Fracture Care Billing Nuances
Orthopedic billing for fractures often leads to confusion. A common mistake is billing E/M + casting + X-ray instead of the global fracture care code, which includes all.
Example:
Closed treatment of distal radius fracture with manipulation
Correct CPT: 25605
Don’t bill E/M separately unless the patient is new or it’s unrelated.
Global Package Includes:
Application of cast/splint
Initial assessment
Follow-up visits related to fracture healing
Injections, DME, and Therapy Billing
Injections:
20610 – Major joint injection (knee, hip, shoulder)
J3301 – Triamcinolone acetonide 10 mg
Document consent, dosage, route, site, and medication lot number.
DME (Durable Medical Equipment):
Requires detailed written order (DWO), proof of delivery, and medical necessity.
Physical Therapy:
97110 – Therapeutic exercises
97112 – Neuromuscular re-education
Document time spent and therapist credentials.
Denials & Audit Risks
Top reasons orthopedic claims are denied:
Denial Reason Avoidance Strategy
Missing/modifier errors Educate staff on correct modifier usage
No prior authorization Verify requirements during scheduling
Poor documentation Use checklists for surgery and fracture notes
Billing within global period Use modifiers 24, 78, 79 appropriately
Bundling issues Use Modifier 59 where allowed
Payer-Specific Considerations
Medicare:
Requires ABNs for non-covered services.
Limits on number of injections per site annually.
Workers’ Comp:
Pre-auth almost always required.
Follow jurisdiction-specific billing rules.
Private Insurers:
Have varying bundling rules and DME policies.
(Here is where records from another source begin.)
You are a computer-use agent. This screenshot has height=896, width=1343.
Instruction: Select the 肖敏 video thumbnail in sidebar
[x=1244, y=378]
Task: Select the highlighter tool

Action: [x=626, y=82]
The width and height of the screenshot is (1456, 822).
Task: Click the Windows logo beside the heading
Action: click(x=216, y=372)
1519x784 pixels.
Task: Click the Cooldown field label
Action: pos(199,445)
Require consistent documentation and prior auth.
Compliance and Documentation Tips
Use orthopedic-specific templates in EHRs.
Document ROM, imaging results, and failed conservative care.
Include full operative details and rationale.
Maintain updated provider credentialing and NPI info.
Orthopedics Revenue Cycle Optimization
Verify insurance eligibility in advance.
Automate prior authorization tracking.
Use scrubbing software to minimize claim rejections.
Educate front desk on collecting copays and deductibles.
Monitor AR aging and pursue follow-ups aggressively.
Final Thoughts
Orthopedic billing is intricate but manageable with the right expertise, systems, and processes. From understanding fracture care rules to mastering global modifiers and payer policies, your ability to get paid hinges on coding accuracy and compliance. Whether you're billing in-house or through a partner, investing in orthopedic billing knowledge is a must for financial health.